TerrorVision forma parte de esas pelis que veía de pequeño en las estanterías del videoclub y cuyas portadas me maravillaban y aterraban a partes iguales. En esta, en concreto, se advertía en la contraportada que era de terror y humor, pero ni por esas me dejaban alquilarla mis padres. Con el paso de los años, me he dado cuenta de que gran parte de esas pelis eran de Empire Pictures, la productora de Charles Band y su tropa durante la segunda mitad de los años ochenta. Tras la quiebra, la remozaron como Full Moon Entertainment, tampoco fue bien el asunto, y ahora ha sido reflotada la antigua Empire pero con una producción mucho menos prolífica que en la anterior etapa –y más cuidada, todo hay que decirlo.

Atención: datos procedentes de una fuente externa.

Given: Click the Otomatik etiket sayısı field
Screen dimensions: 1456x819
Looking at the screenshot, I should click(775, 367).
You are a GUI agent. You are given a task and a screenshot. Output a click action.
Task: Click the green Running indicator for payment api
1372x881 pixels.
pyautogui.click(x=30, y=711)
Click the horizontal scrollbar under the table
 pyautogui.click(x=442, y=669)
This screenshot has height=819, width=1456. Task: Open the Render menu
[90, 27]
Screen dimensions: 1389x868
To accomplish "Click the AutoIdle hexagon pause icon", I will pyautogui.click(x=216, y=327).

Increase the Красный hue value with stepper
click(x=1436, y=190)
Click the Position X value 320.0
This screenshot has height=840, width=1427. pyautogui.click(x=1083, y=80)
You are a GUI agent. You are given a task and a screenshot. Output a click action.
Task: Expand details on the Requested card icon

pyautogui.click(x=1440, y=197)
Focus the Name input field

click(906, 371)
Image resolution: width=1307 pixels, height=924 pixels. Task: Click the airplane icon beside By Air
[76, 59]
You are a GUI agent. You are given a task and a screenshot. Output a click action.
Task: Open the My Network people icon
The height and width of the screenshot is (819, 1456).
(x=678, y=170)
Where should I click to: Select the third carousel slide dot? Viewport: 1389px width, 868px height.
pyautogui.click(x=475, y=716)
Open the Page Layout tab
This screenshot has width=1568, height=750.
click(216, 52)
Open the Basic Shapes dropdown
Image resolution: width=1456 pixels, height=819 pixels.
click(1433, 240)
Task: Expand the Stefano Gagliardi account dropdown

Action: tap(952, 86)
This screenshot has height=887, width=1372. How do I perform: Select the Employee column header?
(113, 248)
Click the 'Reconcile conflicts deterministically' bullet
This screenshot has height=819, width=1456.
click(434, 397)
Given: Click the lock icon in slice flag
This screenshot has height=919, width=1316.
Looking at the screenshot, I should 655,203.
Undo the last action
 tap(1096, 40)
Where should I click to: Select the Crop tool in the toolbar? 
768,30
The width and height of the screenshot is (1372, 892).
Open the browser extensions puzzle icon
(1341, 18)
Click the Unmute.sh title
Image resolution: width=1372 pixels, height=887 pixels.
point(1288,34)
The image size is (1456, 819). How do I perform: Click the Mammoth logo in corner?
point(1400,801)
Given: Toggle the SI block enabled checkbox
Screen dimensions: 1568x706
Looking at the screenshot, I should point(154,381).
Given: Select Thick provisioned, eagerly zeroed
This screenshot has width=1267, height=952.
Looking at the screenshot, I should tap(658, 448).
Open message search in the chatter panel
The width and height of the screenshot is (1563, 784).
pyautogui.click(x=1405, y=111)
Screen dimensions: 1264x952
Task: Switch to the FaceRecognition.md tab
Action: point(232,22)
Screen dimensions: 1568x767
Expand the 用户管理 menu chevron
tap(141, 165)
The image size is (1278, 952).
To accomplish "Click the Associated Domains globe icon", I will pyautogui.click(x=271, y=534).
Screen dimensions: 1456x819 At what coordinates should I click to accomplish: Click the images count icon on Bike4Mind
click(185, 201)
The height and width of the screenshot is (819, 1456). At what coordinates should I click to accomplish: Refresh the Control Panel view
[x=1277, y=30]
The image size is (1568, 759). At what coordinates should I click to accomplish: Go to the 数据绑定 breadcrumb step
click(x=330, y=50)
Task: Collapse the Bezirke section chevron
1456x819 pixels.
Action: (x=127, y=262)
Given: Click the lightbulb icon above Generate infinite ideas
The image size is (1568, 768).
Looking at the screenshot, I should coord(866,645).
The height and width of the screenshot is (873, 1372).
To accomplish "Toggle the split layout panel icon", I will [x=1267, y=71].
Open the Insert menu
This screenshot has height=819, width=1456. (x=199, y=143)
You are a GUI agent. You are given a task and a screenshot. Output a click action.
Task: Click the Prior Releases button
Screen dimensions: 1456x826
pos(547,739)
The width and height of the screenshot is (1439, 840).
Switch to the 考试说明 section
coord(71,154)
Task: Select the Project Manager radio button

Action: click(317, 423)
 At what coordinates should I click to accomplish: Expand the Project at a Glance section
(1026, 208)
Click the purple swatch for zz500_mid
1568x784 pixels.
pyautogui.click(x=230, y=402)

No es nada desconocido, desde luego: de Empire salen películas como Re-Animator (Stuart Gordon, 1985), Re-Sonator (From Beyond, Stuart Gordon, 1986) o Dolls (Stuart Gordon, 1987), cuyas calidades varían pero tienen siempre un punto de interés, y otras como Troll (John Carl Buechler, 1986), Ghoulies (Luca Bercovici, 1985) o esta misma TerrorVision, películas que no le recomendarías a nadie que no sepa disfrutar con ellas. Porque, ¡ay!…

Lo mejor: su buen humor y su irreverencia.

Lo peor: es el tipo de película que es, para bien... y para mal.